Вот и этот казах. Когда его просили передать ксиву, он испуганно смотрел, нет ли начальства, и отказывался. Но махорку, еду передавал — со столь же испуганным видом.
За отказ передать ксиву уголовники кричали ему: «зверек», «косой». Он только виновато улыбался и объяснял:
— Лейтенант увидит.
Ночью у женской камеры собралась компания конвоиров. Они расспрашивали малолеток об их похождениях. Малолетки с удовольствием отвечали. Конвойные наглели.
Было очень холодно, т. к. конвой открыл окно как раз против наших камер. Женщины тоже замерзли и просили конвойных уйти и закрыть окно. Но конвой разошелся. Они ведь солдаты и редко встречаются с женщинами столь близко. Да еще со столь откровенно завлекающими, циничными, сгорающими от желания. Я кутался в пальто, но от холода и выкриков конвойных не мог ни спать, ни думать.
Утром в Москве мне попался неплохой конвой. Женщины попросили офицера, чтобы меня поместили в широкий бокс. И я доехал до Лефортовской тюрьмы королем.

**Задания для выполнения:**
a) Переведите на английский язык предложение из отрывка об этапе заключённых: «Утром в Москве мне попался неплохой конвой».
b) Продолжите отрывок об этапе заключённых, начиная сразу после его последнего предложения.

**Исходные данные:**
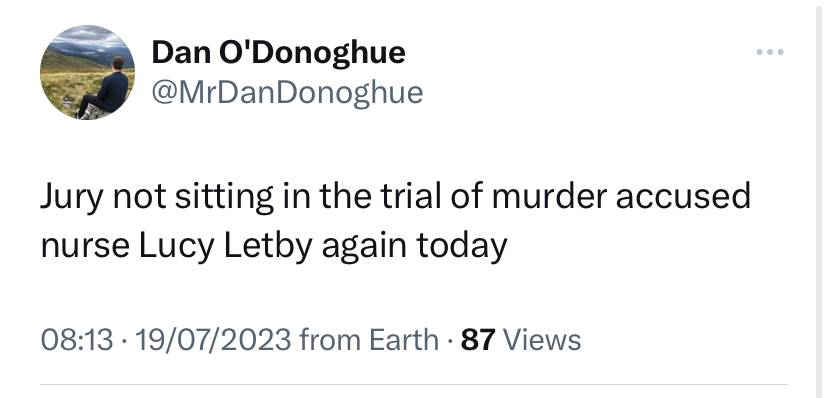Select the 19/07/2023 date text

**Ответы к заданиям:**
a) In the morning in Moscow I got a decent escort.

b)
Шмон, баня, осмотр врачом, камера.
Не так чисто, как в Киевской тюрьме. Всюду трещины, осыпавшиеся стены. Но зато есть унитаз и умывальник. И много туалетной бумаги. Вот что значит столица первого в мире социалистического государства, а не «провинциальный» Киев. В Киевской у меня были постоянные стычки с надзирателями из-за бумаги. Возле туалета постоянно повторялась все та же унизительная сцена.
Надзиратель выдает клочок бумажки.
— Еще.
Дает.
— Еще.
— Хватит.
Начинается дискуссия.
— Всем хватает, а вам нет. Бумаги на таких не напасешься.
Я поворачиваю и ухожу в камеру. Вызываю дежурного офицера. Через полчаса приходит. Если майор, то дело плохо.
— Почему всем хватает, а вам нет? Вы что — барин?
— Как вам не стыдно спорить с зэком о бумажке? Вы ж офицер, имеете какое-то образование.
Он, выпучив свои белесые бараньи глаза, кричит:
— Прекратите разговоры. Не хотите идти в туалет — не идите.
Сажусь писать «жалобу». Понимаю, что «жалобу» могут использовать психиатры, и потому пишу юмористически. Да и не только поэтому. Унизительно протестовать на тему туалетной бумаги. И хочется посмеяться над ними и над собой. К тому же, не хочется заработать геморрой.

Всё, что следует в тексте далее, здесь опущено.